### [Data supplied]

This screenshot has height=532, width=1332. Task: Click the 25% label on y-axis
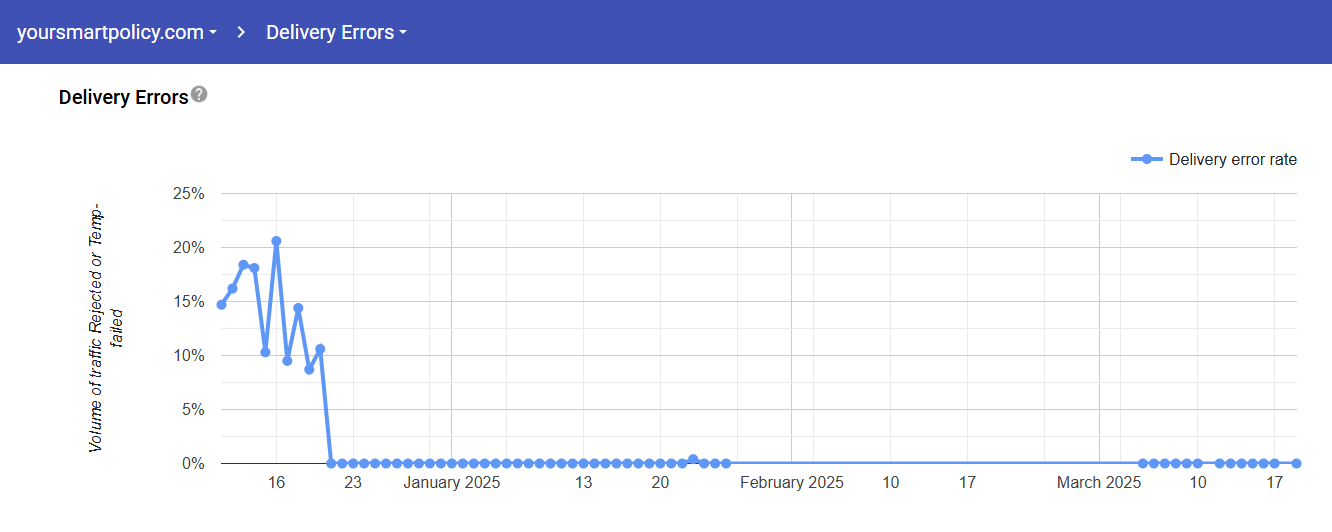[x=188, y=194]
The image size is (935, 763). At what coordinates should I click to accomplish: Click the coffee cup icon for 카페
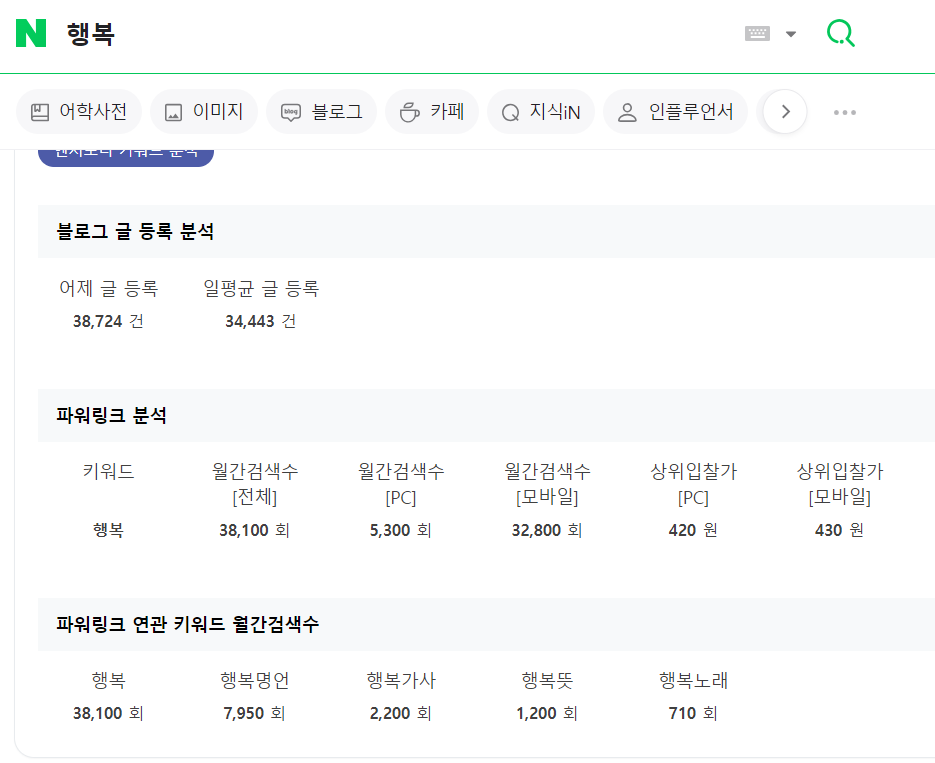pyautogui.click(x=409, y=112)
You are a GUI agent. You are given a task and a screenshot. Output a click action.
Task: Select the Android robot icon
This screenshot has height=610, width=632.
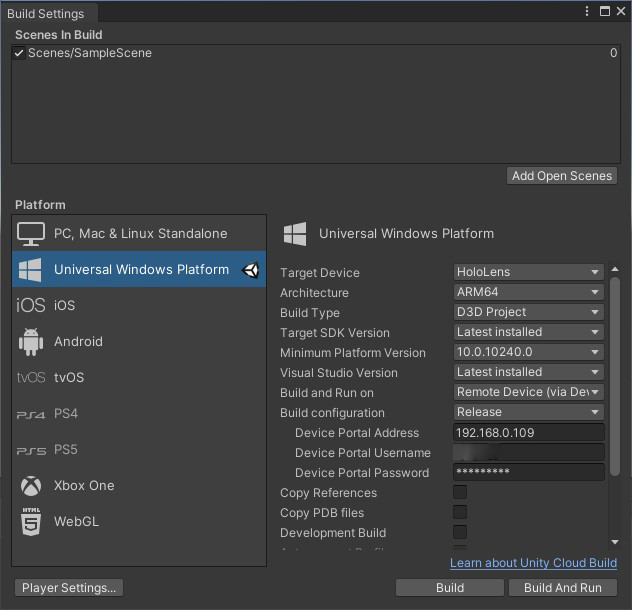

* * *

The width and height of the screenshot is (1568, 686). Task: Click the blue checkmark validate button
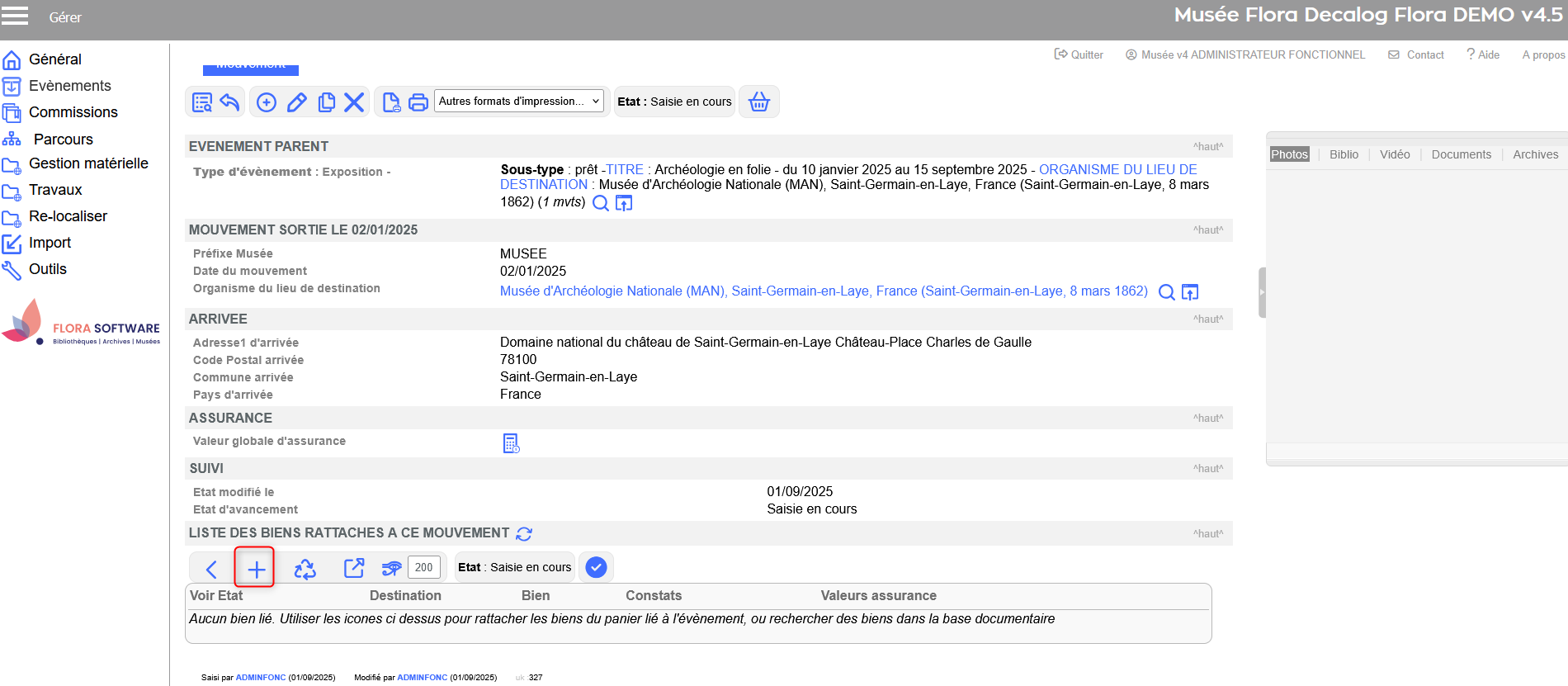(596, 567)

### [What to produce]
Of all the entries above, repeat only the lines from the line that has "You are a GUI" to the line that has "This screenshot has height=610, width=632.", both lines included, exactly.

### [Result]
You are a GUI agent. You are given a task and a screenshot. Output a click action.
Task: Select the Android robot icon
This screenshot has height=610, width=632.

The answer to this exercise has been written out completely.